Or, en matière de sécurité nationale, les autorités hongkongaises sont compétentes. L’article 23 traite de la sécurité nationale mais jamais le gouvernement hongkongais n’a pu le faire appliquer, contrairement à l’autre région administrative spéciale, Macao. Ces derniers jours, Pékin montre donc qui est aux commandes.

Poches de résistance

La loi sur la sécurité nationale à Hong Kong devra s’appliquer «sans le moindre délai», a ainsi averti hier à Pékin le ministre chinois des Affaires étrangères, Wang Yi, alors même qu’à Hong Kong des centaines de manifestants déployaient leurs parapluies pour se protéger des puissants jets de lacrymogènes de la police. A la nuit tombée la police tentait encore de venir à bout des dernières poches de résistance dans plusieurs quartiers de la région.

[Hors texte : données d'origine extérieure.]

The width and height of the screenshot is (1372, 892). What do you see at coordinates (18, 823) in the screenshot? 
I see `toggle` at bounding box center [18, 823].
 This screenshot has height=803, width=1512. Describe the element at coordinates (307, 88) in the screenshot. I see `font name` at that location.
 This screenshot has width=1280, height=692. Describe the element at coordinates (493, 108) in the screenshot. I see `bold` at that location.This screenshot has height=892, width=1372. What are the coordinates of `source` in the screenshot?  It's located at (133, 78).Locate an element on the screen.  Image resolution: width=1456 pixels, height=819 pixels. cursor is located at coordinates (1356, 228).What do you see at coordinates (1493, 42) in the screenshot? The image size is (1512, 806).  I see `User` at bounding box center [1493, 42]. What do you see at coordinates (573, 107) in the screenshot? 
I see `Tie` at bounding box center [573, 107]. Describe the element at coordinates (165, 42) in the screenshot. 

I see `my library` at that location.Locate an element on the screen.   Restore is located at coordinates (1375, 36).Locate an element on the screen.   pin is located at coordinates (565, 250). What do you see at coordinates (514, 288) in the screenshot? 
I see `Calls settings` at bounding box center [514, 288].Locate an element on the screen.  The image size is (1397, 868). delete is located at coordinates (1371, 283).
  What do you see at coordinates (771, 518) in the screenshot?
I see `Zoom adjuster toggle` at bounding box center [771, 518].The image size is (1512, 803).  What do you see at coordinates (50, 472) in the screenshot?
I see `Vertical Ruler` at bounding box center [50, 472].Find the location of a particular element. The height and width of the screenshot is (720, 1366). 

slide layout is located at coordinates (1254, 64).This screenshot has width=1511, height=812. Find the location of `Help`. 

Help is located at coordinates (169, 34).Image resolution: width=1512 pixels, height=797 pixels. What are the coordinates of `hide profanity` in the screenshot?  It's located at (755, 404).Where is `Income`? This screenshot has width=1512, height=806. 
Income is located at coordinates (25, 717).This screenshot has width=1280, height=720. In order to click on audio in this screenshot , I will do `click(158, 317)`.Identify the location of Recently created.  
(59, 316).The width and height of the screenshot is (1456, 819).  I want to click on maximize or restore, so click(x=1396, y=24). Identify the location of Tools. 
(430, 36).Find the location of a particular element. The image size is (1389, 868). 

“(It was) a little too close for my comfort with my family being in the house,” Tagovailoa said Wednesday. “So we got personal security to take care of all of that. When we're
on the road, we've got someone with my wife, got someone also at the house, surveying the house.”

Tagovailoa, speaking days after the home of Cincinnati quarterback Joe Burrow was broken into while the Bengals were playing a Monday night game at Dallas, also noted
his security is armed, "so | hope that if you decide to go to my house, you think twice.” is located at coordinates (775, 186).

La loi préparée à Pékin pourrait être appliquée dès juin si les autorités chinoises accélèrent les procédures. Pourtant, à l’étranger, les appels et condamnations se multiplient, à l’image de ce texte signé par plus de 200 personnalités politiques, dont des députés européens, indiens et australiens. «Si la communauté internationale ne peut faire confiance à Pékin pour qu’elle tienne parole sur Hong Kong, les gens hésiteront à la croire sur d’autres questions», disent-elles en référence au traité sino-britannique censé assurer à Hong Kong ses spécificités juridiques, légales et économiques jusqu’en 2047.

Dans la rue, peu croyaient toutefois être sauvés par des pays étrangers. Certains ne voient pour seule option que de manifester encore, et ce dès mercredi, pour empêcher l’adoption d’une loi criminalisant les outrages à l’hymne chinois. D’autres placent plutôt leurs espoirs dans les élections législatives de septembre. Une échéance qui semble aujourd’hui lointaine et irréelle.